The sensor can measure pH from 3 to 9, with an error below 0.1 pH unit. Then, at a pH above 9, the PD current stabilizes at about 6 µA. The pH range of 3 to 9 is useful for numerous practical applications.

The sensing system can be immersed inside any type of liquid container, such as a laboratory beaker (Figure 12), standard or non-standard dimensions of cuvette, etc. An important condition is to obtain the required level of the test specimen, which should be in the range from 4 mm (minimum level) to 8 mm (maximum level), as illustrated in Figure 10, lines 4b and 4a, respectively. Please note that the total level of the test sample in the liquid container is not limited by the maximum sensor immersion level of 8 mm and may exceed this value.
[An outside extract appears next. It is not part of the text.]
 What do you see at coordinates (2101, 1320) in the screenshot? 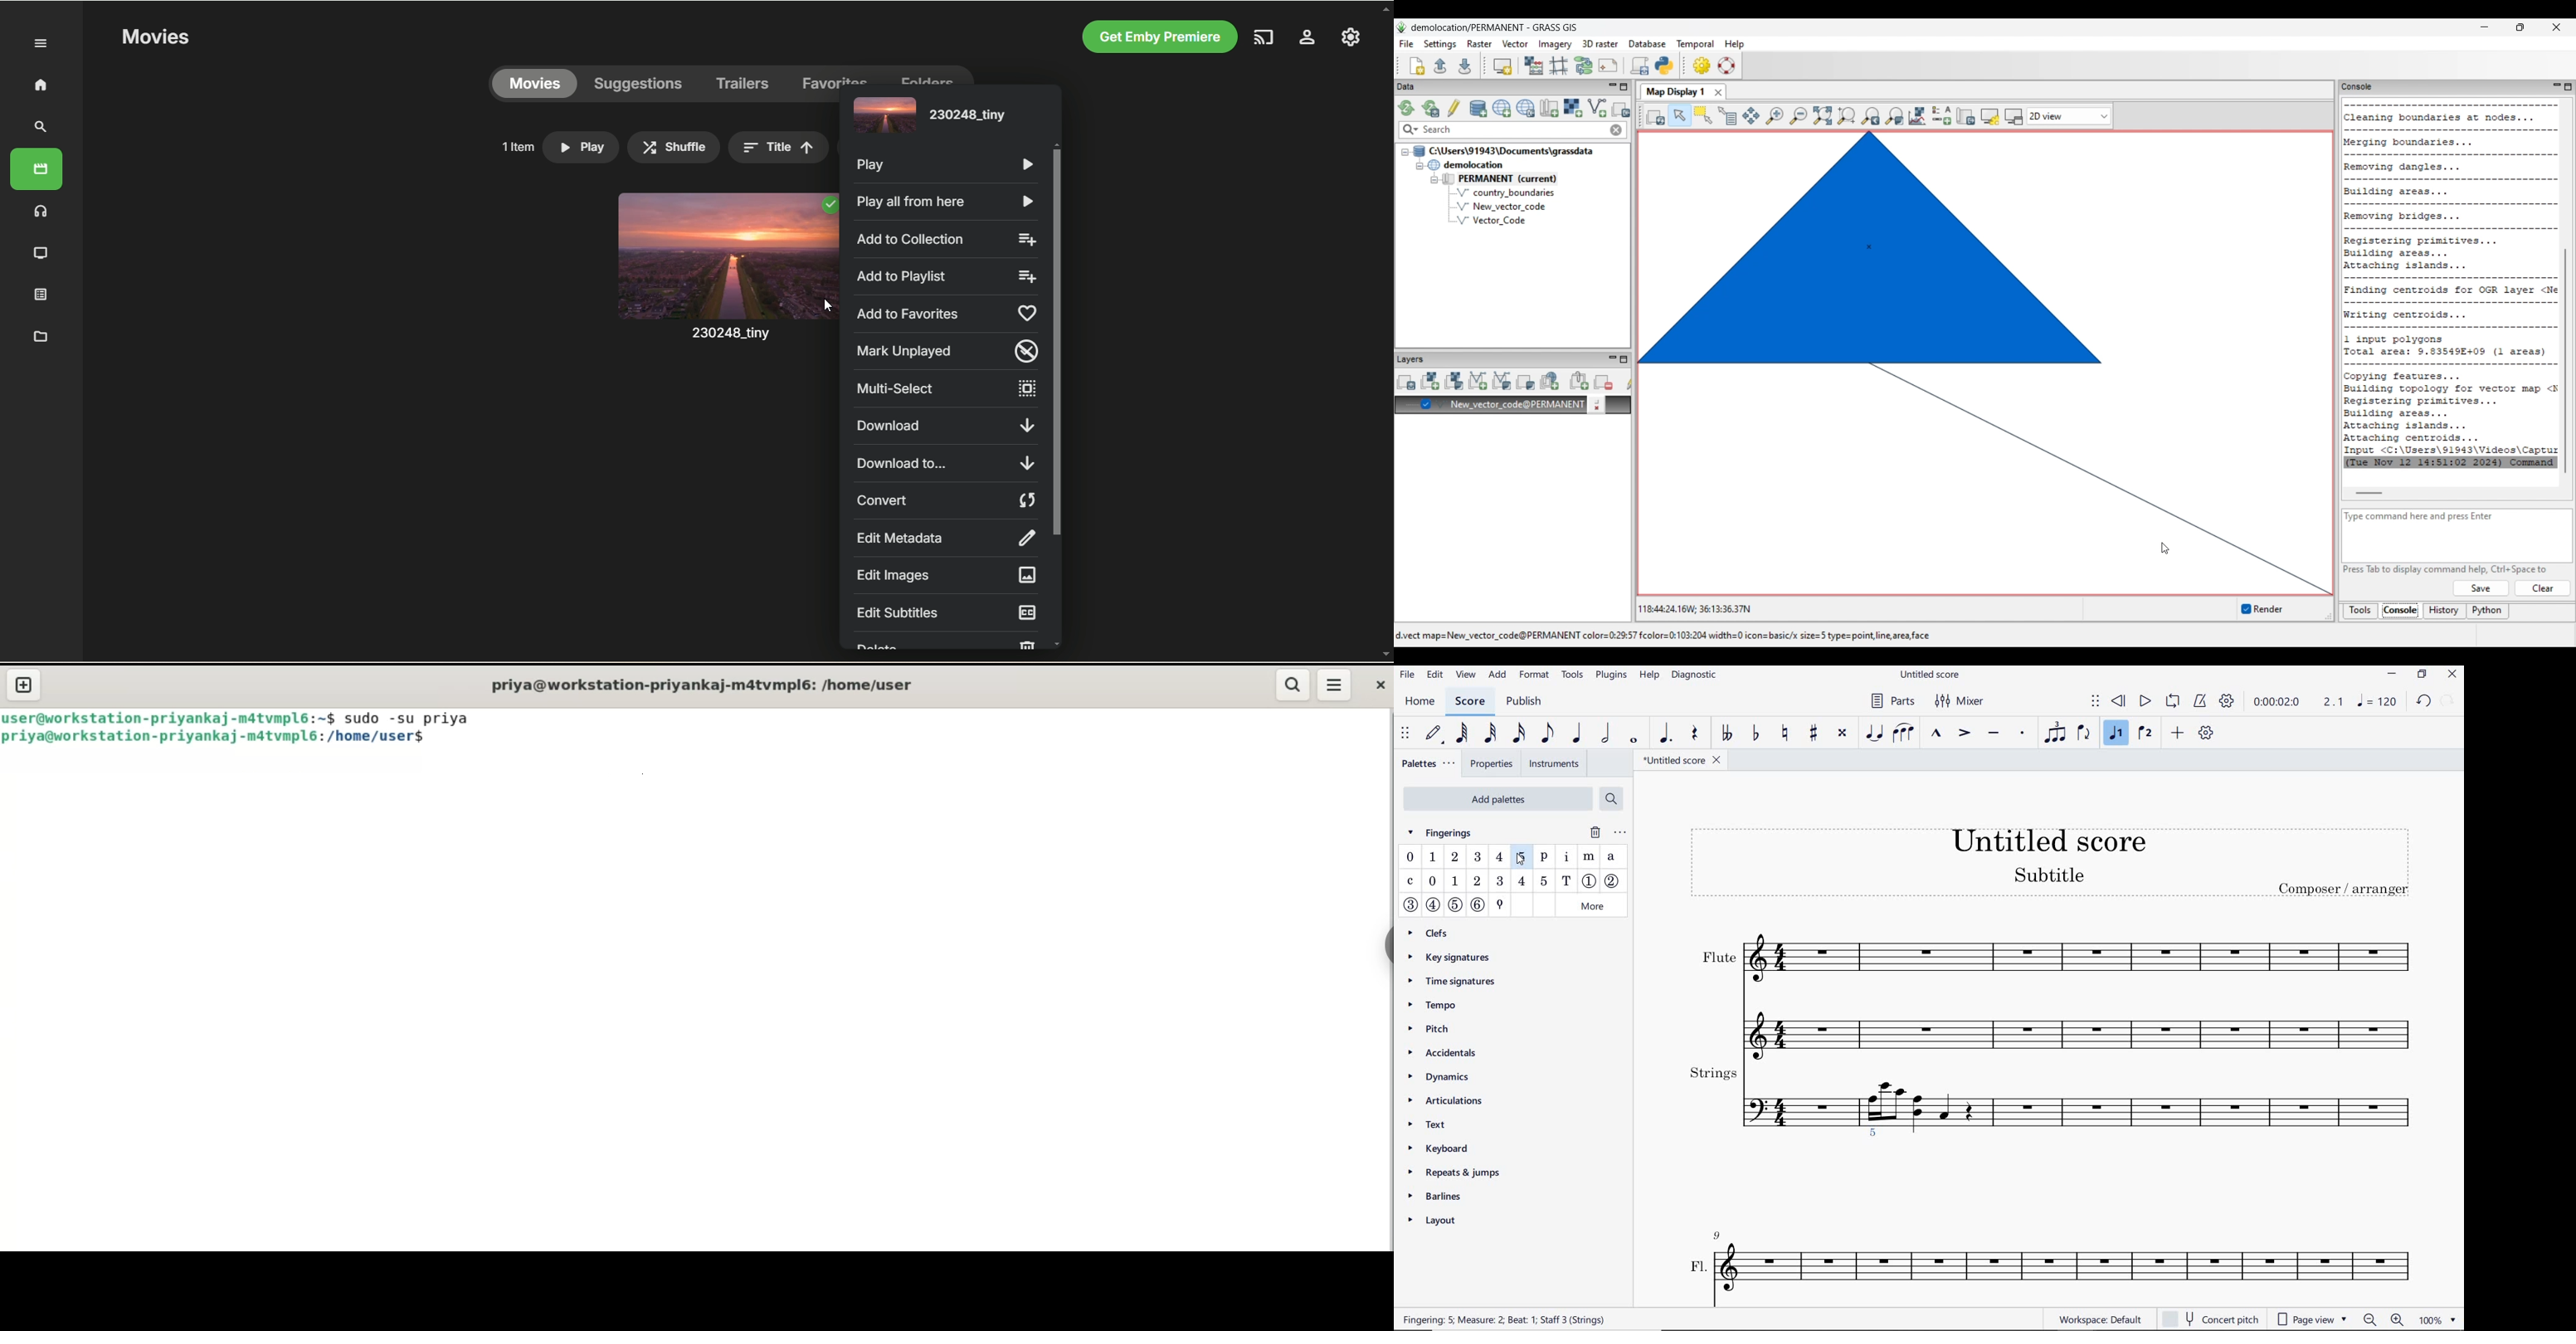
I see `workspace default` at bounding box center [2101, 1320].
The low-level requirement provides conditions when the test specimen fills in the measurement gap, LED and PD fully dipped inside the specimen. The measurement gap is a clearance between the LED and PD which is fixed and equal to 0.8 mm. Meanwhile, the level of the test specimen should not exceed the maximum level of 8 mm. The immersed parts of the PCBs, LED, and PD are electrically insulated from the water up to the maximum level of the liquid.

In principle, the test specimen can also be poured into a non-standard custom-made cuvette with an inner cavity of 3.6 mm width, 6 mm depth and 4 to 8 mm height, where height is a liquid test specimen level that varies from 4 to 8 mm. In this case, the minimum test specimen volume for a 4 mm sample level is only 55 µL. The minimum volume of the test specimen is a clear advantage for a variety of applications where there is a limited amount of the test material available, or for expensive test materials. Such a customized cuvette can be micromachined from broad varieties of plastic materials such as polycarbonate (PC), cyclic olefin copolymer (COC), polylactic acid (PLA), and polymethyl methacrylate (PMMA) [46]. The selection of a specific material will be based on the required thermo-mechanical material properties and chemical- and/or biocompatibility. The above-mentioned plastics can be processed relatively easily and at a low cost, or micromachined by micromilling or 3D printing, etc. [47].

5. Conclusions

We demonstrated a low-cost pH sensor based on the polyaniline (PANI) sensing layer which exhibited sensitivity to the pH variations due to changes in light absorption.

The pH sensor includes a simple optical measuring system. The optical measuring system consists of only an LED as a light source and a PD as a detector, and a sensing layer (a plastic foil covered with PANI). The optical system has good linearity, even at ambient light conditions for which the PD current is negligible. The sensor can perform pH measurements in a liquid specimen in the range of 3 to 9, which is useful for numerous practical applications. Among them are aqueous-based solutions used in chemistry, the food industry [48], agriculture, environmental studies [49], and biomedical applications [48], etc.

The pH sensor can be used in the field environment, unlike other sensing systems that need strictly controlled laboratory conditions. The sensor requires a tiny volume of the test specimen, as little as 55 µL. The system demonstrates its functionality in transparent solutions, although it must still be tested in non-fully transparent and colored solutions. The pH sensor comprises exclusively commercial off-the-shelf (COTS) components and is assembled using standard surface mounting technology (SMT).